В пятнадцатом кабинете ему дали расписаться за надзор сроком на один год и популярно объяснили последствия уклонения от двухразовой явки в неделю к 19. 00 часам, а также что после 19. 00 ему надлежало отправляться домой и до 6 часов утра не покидать родного очага. За пребывание в другом месте с 19. 00 вечера до 6 утра без уважительных причин его ждала административная кара — штраф или 15 суток. За повторное отсутствие дома или опоздание могли добавить еще шесть месяцев надзора, а за неоднократное или злостное нарушение административного надзора заводилось уголовное дело, и непослушное вольнолюбивое существо снова препровождалось на один или два года за колючую ограду по соответствующей статье.

«Полный аналог домашнего ареста, — с горечью и душевной болью подумал Виктор, — и вечером с Тоней нельзя будет никуда отправиться».

— А как же мне в кино хотя бы раз в неделю с женой сходить? — спросил он у молодого лейтенанта, высокого, подтянутого парня. По всему было видно, что он еще не брился, и застенчивый румянец временами выступал на его щеках. Густые черные брови окаймляли его крупные выразительные глаза. «Умный, благовоспитанный парень, — подумал с завистью Виктор, — видимо, из хорошей, добропорядочной семьи. Почему же у меня так криво пошла судьба, почему у меня все идет наперекосяк?! Видимо, во всем надо искать вину в самом себе».

— Вам придется периодически подписывать заявление у начальника горотдела, но лучше всего после того, как устроитесь на работу, а пока смотрите дома телевизор, — корректно, но несколько сухо объяснил ему лейтенант.

«Далеко пойдет, если не остановят, — подумал Виктор. — Именно такие хватают звезды с неба».

На следующий же день рано утром Виктор быстро поднялся, бережно прикрыв одеялом спящую Тоню. С трудом преодолев в себе соблазн, еще раз полюбовался ее пышной грудью и вышел, тихо прикрыв дверь.

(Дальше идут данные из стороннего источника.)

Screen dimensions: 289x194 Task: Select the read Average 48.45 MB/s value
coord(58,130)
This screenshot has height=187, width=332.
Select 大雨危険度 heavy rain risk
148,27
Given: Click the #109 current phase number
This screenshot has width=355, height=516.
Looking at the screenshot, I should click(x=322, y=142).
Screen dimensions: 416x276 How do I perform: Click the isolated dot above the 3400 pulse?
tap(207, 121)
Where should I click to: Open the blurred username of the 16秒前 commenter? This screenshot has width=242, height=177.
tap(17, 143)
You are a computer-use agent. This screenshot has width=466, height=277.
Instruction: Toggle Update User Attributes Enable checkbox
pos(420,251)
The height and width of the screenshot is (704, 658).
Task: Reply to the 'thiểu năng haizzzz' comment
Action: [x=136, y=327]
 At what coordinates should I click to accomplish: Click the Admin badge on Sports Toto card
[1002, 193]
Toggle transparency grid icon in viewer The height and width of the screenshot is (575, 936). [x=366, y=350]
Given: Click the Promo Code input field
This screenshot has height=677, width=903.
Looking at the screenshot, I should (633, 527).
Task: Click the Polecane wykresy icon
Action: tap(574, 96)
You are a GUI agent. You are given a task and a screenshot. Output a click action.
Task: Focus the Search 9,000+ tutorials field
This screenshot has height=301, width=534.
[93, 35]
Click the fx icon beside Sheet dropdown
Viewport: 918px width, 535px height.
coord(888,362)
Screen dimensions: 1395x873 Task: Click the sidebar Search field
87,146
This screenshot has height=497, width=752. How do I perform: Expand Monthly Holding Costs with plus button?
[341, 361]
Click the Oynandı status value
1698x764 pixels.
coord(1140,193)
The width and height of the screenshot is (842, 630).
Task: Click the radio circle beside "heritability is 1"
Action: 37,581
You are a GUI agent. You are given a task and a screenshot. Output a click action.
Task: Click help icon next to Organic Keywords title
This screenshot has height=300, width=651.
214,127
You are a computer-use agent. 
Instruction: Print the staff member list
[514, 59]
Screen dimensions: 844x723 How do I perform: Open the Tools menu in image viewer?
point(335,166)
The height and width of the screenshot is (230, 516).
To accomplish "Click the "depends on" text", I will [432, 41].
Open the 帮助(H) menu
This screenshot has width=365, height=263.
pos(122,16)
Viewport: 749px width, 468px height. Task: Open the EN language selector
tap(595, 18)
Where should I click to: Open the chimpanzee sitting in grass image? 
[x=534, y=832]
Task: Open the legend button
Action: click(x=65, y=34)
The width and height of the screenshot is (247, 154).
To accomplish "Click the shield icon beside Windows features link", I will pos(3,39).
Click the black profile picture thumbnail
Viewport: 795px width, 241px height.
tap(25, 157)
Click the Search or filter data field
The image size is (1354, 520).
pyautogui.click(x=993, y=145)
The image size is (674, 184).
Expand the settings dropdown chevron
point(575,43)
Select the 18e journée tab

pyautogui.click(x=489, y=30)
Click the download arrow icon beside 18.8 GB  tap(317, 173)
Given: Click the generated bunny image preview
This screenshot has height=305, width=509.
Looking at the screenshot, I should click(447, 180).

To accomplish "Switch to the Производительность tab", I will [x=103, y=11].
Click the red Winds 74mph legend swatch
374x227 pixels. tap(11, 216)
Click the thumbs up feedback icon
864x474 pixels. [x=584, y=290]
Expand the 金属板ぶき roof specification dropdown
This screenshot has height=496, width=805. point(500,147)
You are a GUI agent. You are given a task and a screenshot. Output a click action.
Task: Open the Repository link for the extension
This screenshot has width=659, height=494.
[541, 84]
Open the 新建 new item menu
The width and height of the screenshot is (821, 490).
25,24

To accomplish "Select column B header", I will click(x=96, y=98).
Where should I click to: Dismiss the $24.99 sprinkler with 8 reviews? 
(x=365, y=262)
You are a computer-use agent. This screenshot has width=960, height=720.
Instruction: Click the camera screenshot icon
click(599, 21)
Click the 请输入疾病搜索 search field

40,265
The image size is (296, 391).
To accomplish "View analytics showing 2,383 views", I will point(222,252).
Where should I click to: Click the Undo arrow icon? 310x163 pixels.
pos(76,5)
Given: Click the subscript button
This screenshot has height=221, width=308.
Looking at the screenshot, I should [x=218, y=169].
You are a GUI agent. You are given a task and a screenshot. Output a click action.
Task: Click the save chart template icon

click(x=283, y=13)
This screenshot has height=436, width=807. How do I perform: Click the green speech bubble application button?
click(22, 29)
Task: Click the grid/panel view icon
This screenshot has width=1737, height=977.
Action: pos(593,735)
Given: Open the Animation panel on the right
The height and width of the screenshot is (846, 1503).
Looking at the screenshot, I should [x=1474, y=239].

Энергично сделав зарядку и несколько раз окунувшись в маленьком бассейне с холодной водой, он почувствовал в себе большой прилив сил. «Как будто сто грамм коньяка вмазал», — подумал он.

А вокруг него в это время возбужденно прыгали собаки, пытаясь лизнуть в лицо — умная агрессивная овчарка Конти и послушный благоразумный ротвейлер Барс. Они буквально рвались на прогулку, туда, в горы, где воздух был первозданно чист и настоен на целебных трапах; туда, откуда открывался изумительный вид на покрытый серебристой дымкой город, пребывавший еще в полусонной дреме.

Выгуляв собак, Виктор плотно позавтракал и тут же решил ехать трудоустраиваться. Но это оказалось нелегким делом! Везде, где он предлагал свои услуги, ему указывали на дверь.

Вакантные места, конечно, были, но увидев 'справило", то есть справку об освобождении, почти каждый начальник или инспектор отдела кадров Х)чень быстро и изобретательно придумывал обоснованную причину отказа.

Как-то, уже отчаявшись в поисках работы, он забрел на молочный завод и увидел огромное объявление у входа на территорию предприятия, из которого следовало, что заводу требуется большое количество специалистов.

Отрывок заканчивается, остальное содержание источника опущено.